Tennis matches don't involve polling aggregators, political conventions, or campaign-finance filings. The instructions appear designed for a US political market, not a sporting event.
To write accurate market context, I'd need clarification on:
1. Is this actually a tennis match, or does Pozoblanco refer to a political race or electoral district? 2. If it's genuinely tennis, should I disregard the political cluster framing and instead focus on player rankings, recent form, head-to-head records, and tournament scheduling? 3. Are Santillan and Lopez actual professional tennis players with verifiable ATP/WTA records?
The 100% crowd-implied probability is also unusual for a competitive match—it typically signals either extreme confidence in one player's superiority, missing market data, or a market error.
I'm happy to write the market context once these points are clarified. If this is a tennis match, I'll anchor on player form and tournament context. If it's political, I'll reframe accordingly with proper catalysts and sources.
Methodology
This page tracks Pozoblanco: Akira Santillan vs Alejandro Lopez across four political prediction venues. Live odds come from the Polymarket order book (the deepest political prediction-market book). Kalshi is the CFTC-regulated US alternative, Betfair the established UK sports-exchange with politics markets, Manifold the open play-money variant. For users geo-blocked from Polymarket directly, brokers like Trump Prediction provide a 0%-fee route into the same order book.
Resolution & payout
Political markets typically settle on official candidate or agency confirmation. Polymarket uses UMA Optimistic Oracle: a proposer posts the outcome with a bond, the two-hour window opens, then the smart contract pays USDC.
Kalshi settles USD via CFTC clearinghouse, with clearly defined resolution sources (e.g. AP race calls for elections). Betfair settles after the official outcome is registered with the league or agency. Manifold is play-money.
FAQ
- How accurate are political prediction markets?
- Historically more accurate than polls. Polymarket's Brier score on US 2024 elections was ~0.11 — better than 538 (~0.14) and every mainstream poll.
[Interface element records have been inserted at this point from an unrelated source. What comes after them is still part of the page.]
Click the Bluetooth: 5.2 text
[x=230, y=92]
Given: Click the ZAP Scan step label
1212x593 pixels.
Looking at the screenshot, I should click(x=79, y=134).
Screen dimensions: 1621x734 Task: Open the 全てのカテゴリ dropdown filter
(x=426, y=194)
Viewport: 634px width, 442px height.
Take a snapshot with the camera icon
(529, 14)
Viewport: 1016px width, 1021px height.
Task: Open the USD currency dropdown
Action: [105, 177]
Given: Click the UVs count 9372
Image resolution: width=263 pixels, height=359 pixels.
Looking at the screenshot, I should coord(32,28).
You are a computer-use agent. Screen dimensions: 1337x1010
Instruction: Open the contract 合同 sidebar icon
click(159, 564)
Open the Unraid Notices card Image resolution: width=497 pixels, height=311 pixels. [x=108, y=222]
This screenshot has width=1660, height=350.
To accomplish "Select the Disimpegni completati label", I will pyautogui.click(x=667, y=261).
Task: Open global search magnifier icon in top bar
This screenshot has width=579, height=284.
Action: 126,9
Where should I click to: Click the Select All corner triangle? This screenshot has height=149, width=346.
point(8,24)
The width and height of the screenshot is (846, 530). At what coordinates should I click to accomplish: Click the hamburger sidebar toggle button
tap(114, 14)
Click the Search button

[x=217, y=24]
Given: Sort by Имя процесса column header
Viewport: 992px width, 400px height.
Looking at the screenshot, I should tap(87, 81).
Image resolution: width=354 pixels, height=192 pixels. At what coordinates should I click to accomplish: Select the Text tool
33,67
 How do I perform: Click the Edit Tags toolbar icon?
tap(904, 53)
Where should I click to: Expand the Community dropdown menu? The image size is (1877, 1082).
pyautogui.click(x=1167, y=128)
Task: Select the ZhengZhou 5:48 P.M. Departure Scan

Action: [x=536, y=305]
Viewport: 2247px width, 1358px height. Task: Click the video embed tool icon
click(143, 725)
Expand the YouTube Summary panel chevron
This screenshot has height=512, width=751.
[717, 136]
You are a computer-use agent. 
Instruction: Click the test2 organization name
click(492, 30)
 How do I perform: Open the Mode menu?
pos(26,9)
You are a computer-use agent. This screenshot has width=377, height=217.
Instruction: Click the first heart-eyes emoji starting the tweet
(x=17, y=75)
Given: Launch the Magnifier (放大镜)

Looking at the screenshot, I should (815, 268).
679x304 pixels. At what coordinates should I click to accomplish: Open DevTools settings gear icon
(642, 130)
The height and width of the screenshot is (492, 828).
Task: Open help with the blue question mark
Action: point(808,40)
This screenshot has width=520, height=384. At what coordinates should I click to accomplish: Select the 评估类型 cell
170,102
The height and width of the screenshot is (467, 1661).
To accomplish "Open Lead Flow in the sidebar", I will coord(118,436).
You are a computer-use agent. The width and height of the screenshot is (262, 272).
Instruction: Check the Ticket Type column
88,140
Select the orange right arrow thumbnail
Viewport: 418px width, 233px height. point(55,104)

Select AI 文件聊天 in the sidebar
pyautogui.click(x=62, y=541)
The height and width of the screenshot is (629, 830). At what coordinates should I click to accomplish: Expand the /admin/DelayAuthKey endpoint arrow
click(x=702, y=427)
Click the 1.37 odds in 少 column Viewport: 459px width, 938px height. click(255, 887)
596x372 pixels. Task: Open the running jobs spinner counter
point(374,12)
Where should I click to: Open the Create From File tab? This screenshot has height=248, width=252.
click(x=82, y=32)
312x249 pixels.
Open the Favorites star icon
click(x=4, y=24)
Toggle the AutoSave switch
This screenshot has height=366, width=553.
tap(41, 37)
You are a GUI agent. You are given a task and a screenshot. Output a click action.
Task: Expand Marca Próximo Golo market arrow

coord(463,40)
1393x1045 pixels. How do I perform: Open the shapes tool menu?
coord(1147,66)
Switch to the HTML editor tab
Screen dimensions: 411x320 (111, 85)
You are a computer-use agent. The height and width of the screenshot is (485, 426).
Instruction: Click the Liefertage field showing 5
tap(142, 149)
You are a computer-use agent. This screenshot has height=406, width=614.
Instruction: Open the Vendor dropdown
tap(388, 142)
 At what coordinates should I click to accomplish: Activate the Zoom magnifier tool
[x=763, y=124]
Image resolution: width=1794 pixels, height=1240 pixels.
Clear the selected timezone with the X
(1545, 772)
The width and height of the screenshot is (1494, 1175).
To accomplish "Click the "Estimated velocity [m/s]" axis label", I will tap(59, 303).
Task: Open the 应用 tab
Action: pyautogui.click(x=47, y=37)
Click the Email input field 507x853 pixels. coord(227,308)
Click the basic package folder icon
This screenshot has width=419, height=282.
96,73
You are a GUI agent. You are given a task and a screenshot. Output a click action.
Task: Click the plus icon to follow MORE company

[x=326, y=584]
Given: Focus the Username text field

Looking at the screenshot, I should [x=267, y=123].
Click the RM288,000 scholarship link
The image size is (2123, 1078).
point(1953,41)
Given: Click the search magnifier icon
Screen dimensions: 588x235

Markets aggregate information with real skin in the game.
- What resolution source is used for elections?
- Polymarket defines the source per contract — usually Associated Press (AP Race Call), Reuters or the official electoral commission. The source is stated in contract details before the market opens.
- How fast do political markets react to news?
- High-liquidity markets move within seconds to minutes. A Trump tweet on the economy can shift the "Trump 2024" market 2-5 points before mainstream media has written anything.
- Are political prediction markets legal in my country?
- It varies. They sit in legal gray areas in most jurisdictions. Polymarket is geo-blocked from US/UK/EU; some broker frontends have a different geo footprint. Trade only with capital you can afford to lose, and only if you understand the legal status in your jurisdiction.
- Why do Polymarket and Kalshi differ on elections?
- Kalshi must follow CFTC compliance — strict definitions, clear resolution sources, US citizens only with KYC. Polymarket operates globally without CFTC oversight — deeper liquidity, but also higher regulatory risk.